# Spanish Tax



## LindaHaydon (Jun 2, 2020)

Hi Everyone,

I am some what confussed about my tax as a Spanish resident. I am a pensioner who recieves a UK state penion and a small Teacher's pension. I have been told that if you receive a govenment pension it is exempt from Spanish tax. 

Could anyone clairify is, would appreciate your help

Thank you, Linda


----------



## Lynn R (Feb 21, 2014)

UK Government pensions are taxable only in the UK - a list of the types of pensions which come into this category is shown here, and teachers' pensions are included.

https://www.gov.uk/hmrc-internal-manuals/international-manual/intm343040

Under the Spain/UK Double Taxation Treaty such pensions do, however, have to be included on your Spanish income tax return in a separate category from your state pension, as "renta exenta" ie exempt income. That can result in people paying a higher rate of tax on their other taxable income, but in your case if you only have a UK state pension in addition to the teachers' pension that should not apply.


----------



## Pipeman (Apr 1, 2016)

Slightly off topic, but if you are not yet of retirement age (61) and are living off savings you only pay tax on the interest on the savings (no other income) ?

For example, 300k savings at 10% (to make the sum easier) giving 30k interest, only the 30k is taxable ?

I thought I had fully "got" this but lockdown has made my noggin fuzzy


----------



## Alcalaina (Aug 6, 2010)

Pipeman said:


> Slightly off topic, but if you are not yet of retirement age (61) and are living off savings you only pay tax on the interest on the savings (no other income) ?
> 
> For example, 300k savings at 10% (to make the sum easier) giving 30k interest, only the 30k is taxable ?
> 
> I thought I had fully "got" this but lockdown has made my noggin fuzzy


That's correct. The current rate is (I think) 19% on interest payments up to €6,000, 21% between €6,000 and €50,000, and 21% above that.


----------



## Pipeman (Apr 1, 2016)

Thanks


----------



## Juan C (Sep 4, 2017)

If your crown pension and other pension exceed the Spanish tax free allowance, you will pay some tax in spain.

In my case I pay tax on all my income excluding my crown pension, in Spain. I have no tax free allowance left in Spain. Because I declare my crown pension I start paying tax at around 29% from the first euro.


----------



## Lynn R (Feb 21, 2014)

Juan C said:


> If your crown pension and other pension exceed the Spanish tax free allowance, you will pay some tax in spain.
> 
> In my case I pay tax on all my income excluding my crown pension, in Spain. I have no tax free allowance left in Spain. Because I declare my crown pension I start paying tax at around 29% from the first euro.

**Your tasks**
1/ Name every distinct username that posts in the Spanish tax thread.
2/ In the Spanish tax thread, how must UK government pensions be entered on a Spanish income tax return under the Spain/UK Double Taxation Treaty?
3/ Reproduce the Spanish tax thread from "I am some what" to "from Spanish tax.".
The material that comes next is separate from the Spanish tax thread.

(Interface element records)
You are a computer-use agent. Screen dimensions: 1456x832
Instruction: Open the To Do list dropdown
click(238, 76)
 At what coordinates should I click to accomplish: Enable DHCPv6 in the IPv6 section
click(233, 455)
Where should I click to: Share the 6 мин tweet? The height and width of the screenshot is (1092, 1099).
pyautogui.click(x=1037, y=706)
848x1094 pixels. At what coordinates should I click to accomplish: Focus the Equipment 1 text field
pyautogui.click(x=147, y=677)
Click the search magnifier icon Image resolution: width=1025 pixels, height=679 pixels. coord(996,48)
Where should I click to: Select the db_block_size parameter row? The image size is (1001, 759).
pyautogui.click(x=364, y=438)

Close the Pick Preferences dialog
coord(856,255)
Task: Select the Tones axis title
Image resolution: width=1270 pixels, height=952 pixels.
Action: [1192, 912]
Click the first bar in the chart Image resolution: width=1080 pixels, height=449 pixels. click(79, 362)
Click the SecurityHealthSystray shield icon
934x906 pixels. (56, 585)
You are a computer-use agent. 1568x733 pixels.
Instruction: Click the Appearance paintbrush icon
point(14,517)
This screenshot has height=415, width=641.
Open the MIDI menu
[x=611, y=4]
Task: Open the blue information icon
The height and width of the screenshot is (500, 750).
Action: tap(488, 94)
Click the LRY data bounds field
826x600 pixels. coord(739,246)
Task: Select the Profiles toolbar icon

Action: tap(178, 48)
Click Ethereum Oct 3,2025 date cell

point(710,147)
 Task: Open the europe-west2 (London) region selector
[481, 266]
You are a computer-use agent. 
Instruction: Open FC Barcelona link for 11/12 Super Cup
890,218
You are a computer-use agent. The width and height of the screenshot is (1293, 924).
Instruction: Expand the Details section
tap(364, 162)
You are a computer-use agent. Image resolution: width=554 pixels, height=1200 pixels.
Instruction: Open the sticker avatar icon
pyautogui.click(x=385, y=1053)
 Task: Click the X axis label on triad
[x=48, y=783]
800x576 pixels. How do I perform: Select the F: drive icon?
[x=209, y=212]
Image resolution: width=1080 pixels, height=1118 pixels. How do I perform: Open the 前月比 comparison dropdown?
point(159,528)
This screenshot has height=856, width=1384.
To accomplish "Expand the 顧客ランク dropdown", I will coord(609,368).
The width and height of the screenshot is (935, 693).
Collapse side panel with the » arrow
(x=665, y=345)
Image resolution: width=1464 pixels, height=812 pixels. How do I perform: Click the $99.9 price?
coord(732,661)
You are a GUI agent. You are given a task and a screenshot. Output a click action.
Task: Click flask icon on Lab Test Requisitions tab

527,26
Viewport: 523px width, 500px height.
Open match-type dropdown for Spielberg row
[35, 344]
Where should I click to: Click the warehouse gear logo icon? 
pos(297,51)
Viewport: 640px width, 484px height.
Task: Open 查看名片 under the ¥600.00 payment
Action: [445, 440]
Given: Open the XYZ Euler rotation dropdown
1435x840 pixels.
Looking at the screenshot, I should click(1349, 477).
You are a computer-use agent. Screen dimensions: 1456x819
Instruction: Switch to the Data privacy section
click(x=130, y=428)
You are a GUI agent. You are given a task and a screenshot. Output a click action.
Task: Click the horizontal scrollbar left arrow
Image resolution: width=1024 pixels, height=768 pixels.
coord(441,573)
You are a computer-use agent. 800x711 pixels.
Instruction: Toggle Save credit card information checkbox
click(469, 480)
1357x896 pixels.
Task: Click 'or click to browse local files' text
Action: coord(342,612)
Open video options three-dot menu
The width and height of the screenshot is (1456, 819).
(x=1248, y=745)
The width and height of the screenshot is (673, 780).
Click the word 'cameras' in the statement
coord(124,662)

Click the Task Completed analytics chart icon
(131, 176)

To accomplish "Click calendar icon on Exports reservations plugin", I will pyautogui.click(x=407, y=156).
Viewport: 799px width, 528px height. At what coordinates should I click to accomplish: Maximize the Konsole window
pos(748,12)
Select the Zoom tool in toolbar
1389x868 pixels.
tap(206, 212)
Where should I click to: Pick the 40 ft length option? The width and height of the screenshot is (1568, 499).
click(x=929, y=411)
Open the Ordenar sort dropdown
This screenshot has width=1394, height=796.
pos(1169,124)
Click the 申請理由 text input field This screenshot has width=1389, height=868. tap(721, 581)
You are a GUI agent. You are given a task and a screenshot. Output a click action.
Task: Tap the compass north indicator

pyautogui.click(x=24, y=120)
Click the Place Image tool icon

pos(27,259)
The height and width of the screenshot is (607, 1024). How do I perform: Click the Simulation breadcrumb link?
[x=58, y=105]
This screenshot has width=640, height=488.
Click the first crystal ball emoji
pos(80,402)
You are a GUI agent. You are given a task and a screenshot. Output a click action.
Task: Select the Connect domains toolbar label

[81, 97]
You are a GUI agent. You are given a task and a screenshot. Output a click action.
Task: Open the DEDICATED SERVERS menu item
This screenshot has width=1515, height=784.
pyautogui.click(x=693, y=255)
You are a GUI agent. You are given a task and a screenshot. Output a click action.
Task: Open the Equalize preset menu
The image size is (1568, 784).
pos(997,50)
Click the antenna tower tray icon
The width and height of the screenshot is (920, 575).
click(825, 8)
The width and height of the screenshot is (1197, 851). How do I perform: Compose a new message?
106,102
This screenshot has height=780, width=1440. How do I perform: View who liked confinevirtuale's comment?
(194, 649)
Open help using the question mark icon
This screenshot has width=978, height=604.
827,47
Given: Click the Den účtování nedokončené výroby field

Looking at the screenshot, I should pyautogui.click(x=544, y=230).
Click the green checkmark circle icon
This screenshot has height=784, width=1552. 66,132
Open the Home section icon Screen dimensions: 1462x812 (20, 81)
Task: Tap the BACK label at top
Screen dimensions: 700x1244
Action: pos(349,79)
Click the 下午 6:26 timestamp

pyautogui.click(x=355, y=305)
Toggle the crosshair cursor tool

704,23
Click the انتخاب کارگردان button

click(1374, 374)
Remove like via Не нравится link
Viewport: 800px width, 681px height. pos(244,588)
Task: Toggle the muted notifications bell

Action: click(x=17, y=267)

**Results for each task**
1/ LindaHaydon, Lynn R, Pipeman, Alcalaina, Juan C

2/ As "renta exenta," meaning exempt income, in a separate category from the state pension.

3/
I am some what confussed about my tax as a Spanish resident. I am a pensioner who recieves a UK state penion and a small Teacher's pension. I have been told that if you receive a govenment pension it is exempt from Spanish tax.